New Philippine Bill Would Restrict Vessel Movements Within Archipelago
Philippine Congressman Rufus Rodriguez has proposed a bill to curb maritime encroachment by foreign vessels in the nation’s waters. The bill seeks to create designated sea-lanes for foreign ships while transiting the Philippines’ archipelagic waters, the region surrounded by the Philippines’ main home islands. The bill also covers similar encroachment to the nation’s airspace, prescribing a jail term of six months to two years, or a fine of $1.2 million for captains and pilots found to violate the law.
The proposed bill seeks to set specific coordinates designating the sea-lanes and air routes for sailing and flight of foreign ships and aircraft within the boundary. Further, the bill states that vessels and planes should not deviate more than 25 nautical miles from the designated passage routes. Any form of research activity is also prohibited unless approved by the Philippine government.
In the previous session of congress, the bill passed but failed to get senate backing.
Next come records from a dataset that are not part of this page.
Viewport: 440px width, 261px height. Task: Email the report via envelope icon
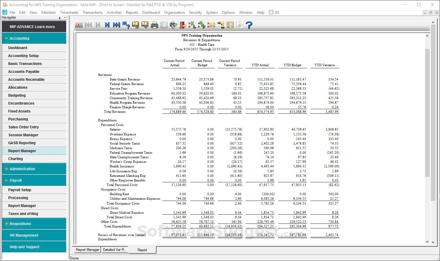211,25
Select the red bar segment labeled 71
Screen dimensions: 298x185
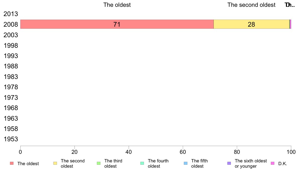point(117,24)
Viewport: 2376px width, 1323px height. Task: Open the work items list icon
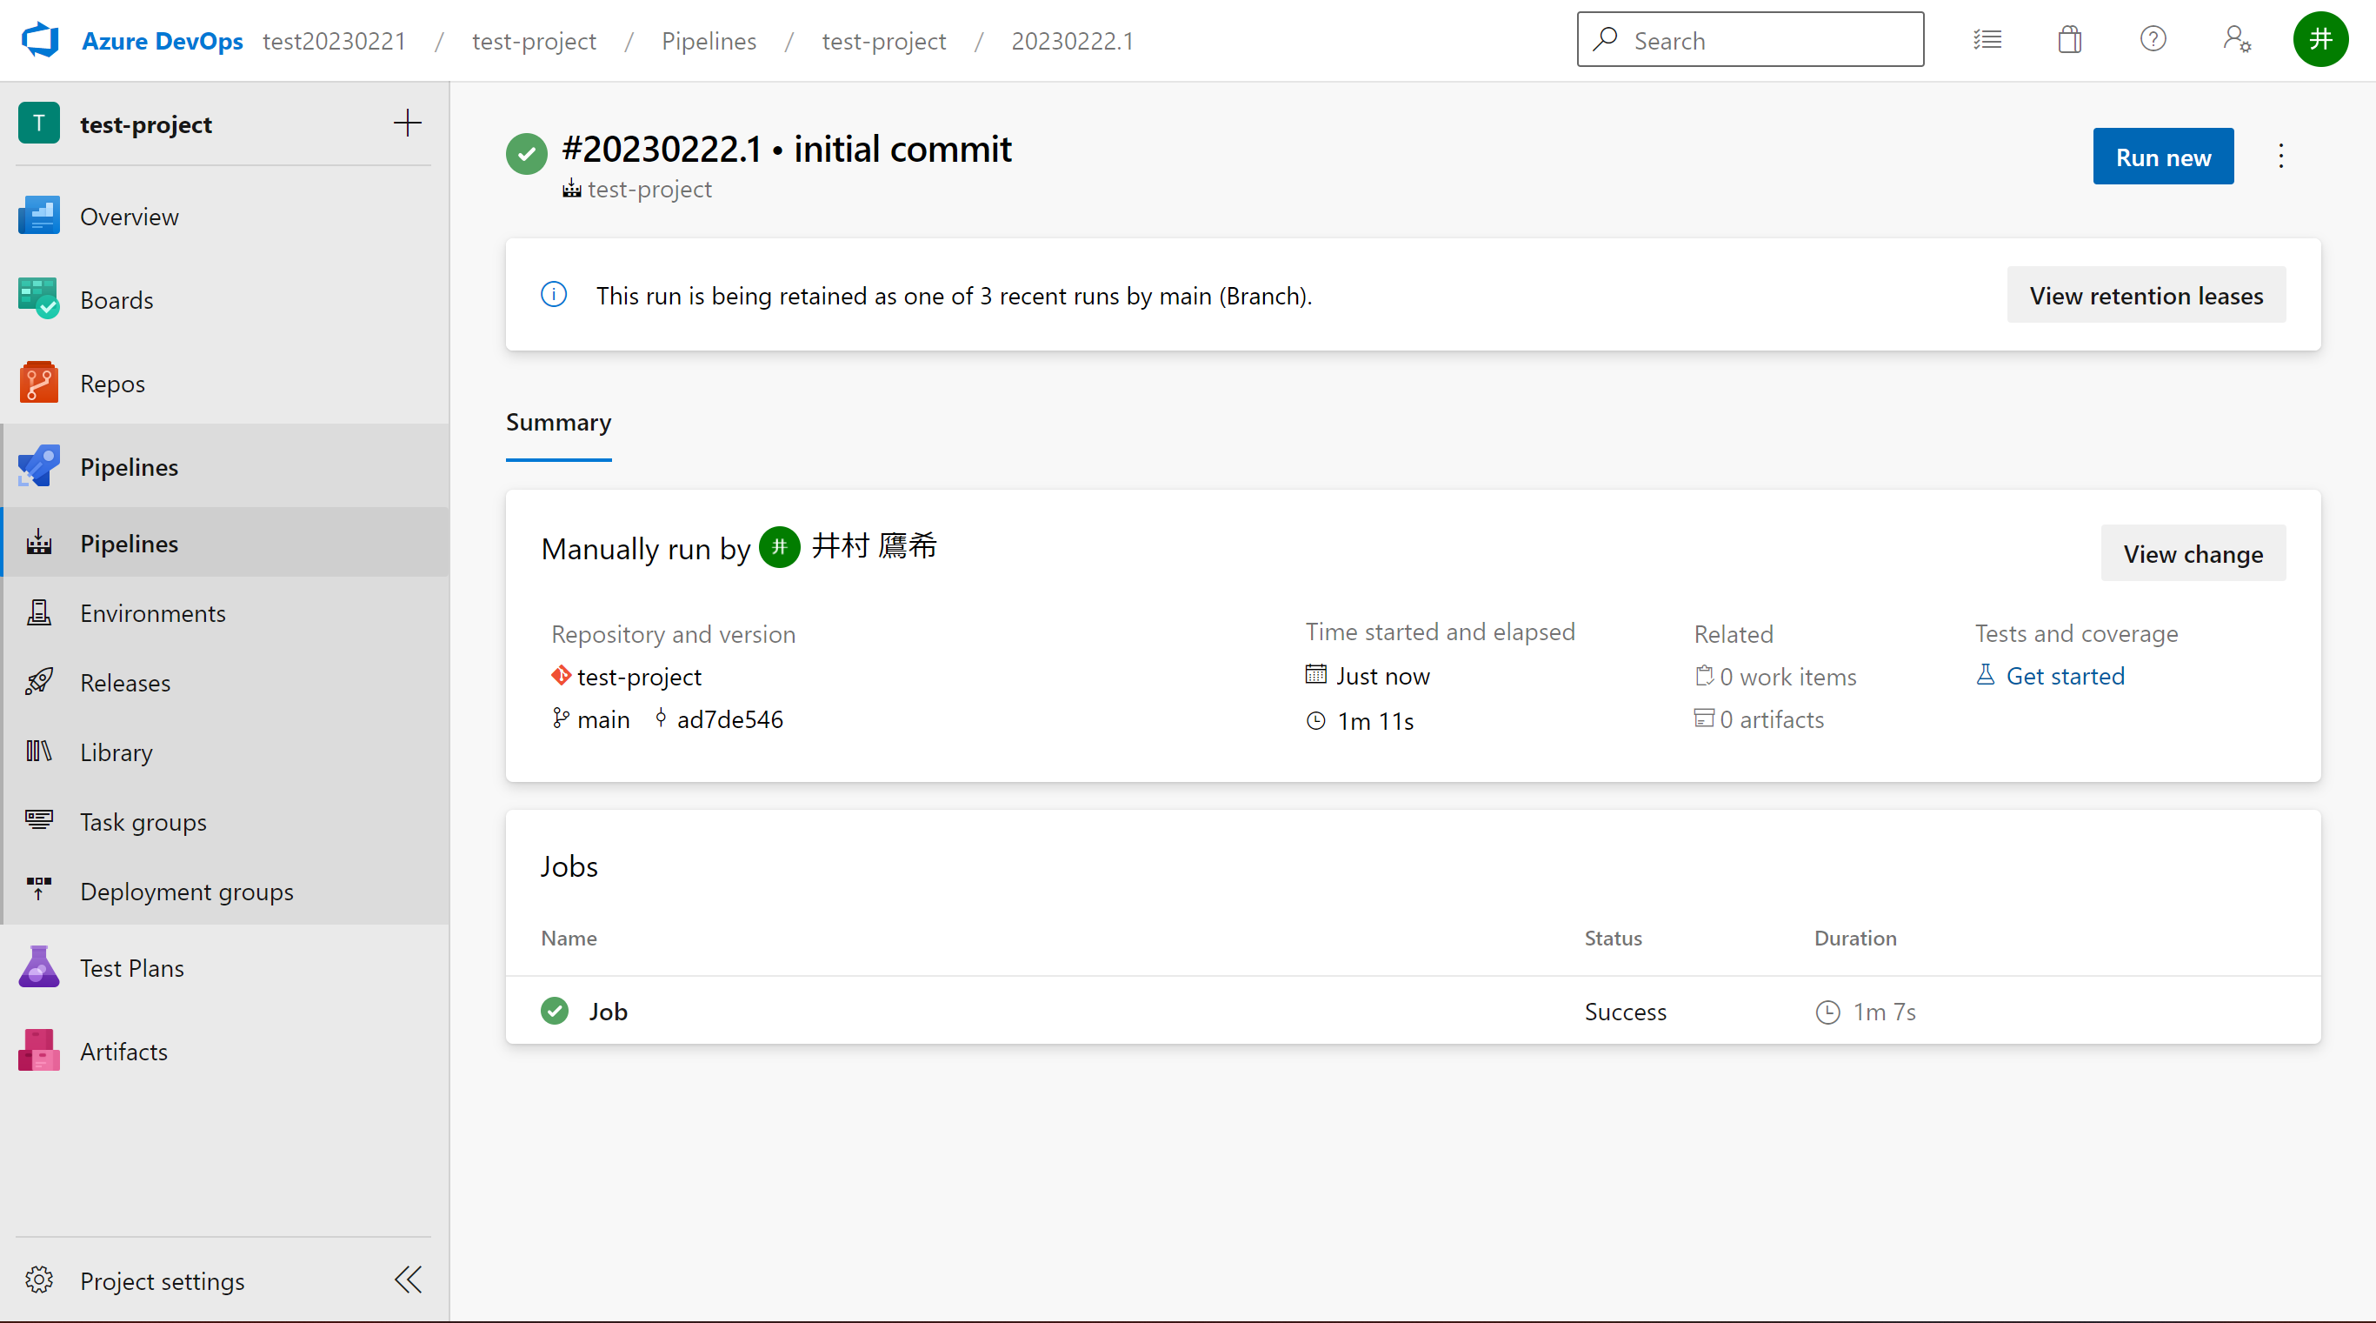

Rodriguez hopes it will sail through in this round of voting.
According to Article 53 of UNCLOS, an archipelagic state may designate “sea-lanes and air routes suitable for the continuous and expeditious passage of foreign ships and aircraft through or over its archipelagic waters and the adjacent territorial sea.” To date, only Indonesia has taken advantage of this obscure provision of the treaty, which is solely applicable to island nations.
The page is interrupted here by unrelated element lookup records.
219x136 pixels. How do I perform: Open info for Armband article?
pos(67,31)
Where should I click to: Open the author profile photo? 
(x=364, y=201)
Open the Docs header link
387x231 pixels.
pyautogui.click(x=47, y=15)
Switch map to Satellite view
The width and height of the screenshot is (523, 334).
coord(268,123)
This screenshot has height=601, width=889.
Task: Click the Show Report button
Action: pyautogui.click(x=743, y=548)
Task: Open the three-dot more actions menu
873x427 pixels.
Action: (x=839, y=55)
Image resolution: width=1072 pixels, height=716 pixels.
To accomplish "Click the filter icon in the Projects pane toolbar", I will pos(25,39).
UNCLOS gives the Philippines the right to designate sea lanes within the archipelagic baseline, the area contained by solid red lines above (Illustration courtesy of the U.S. Department of State)
The bill would strengthen the Philippines’ hand in controlling the movements of vessels in waters close to home, and would send a message about its intent to exercise maritime sovereignty elsewhere. The area of most frequent friction with foreign (Chinese) vessels is in the Spratly Islands, located far to the west of the province of Palawan – within the Philippine EEZ, but far outside of the nation’s archipelagic waters.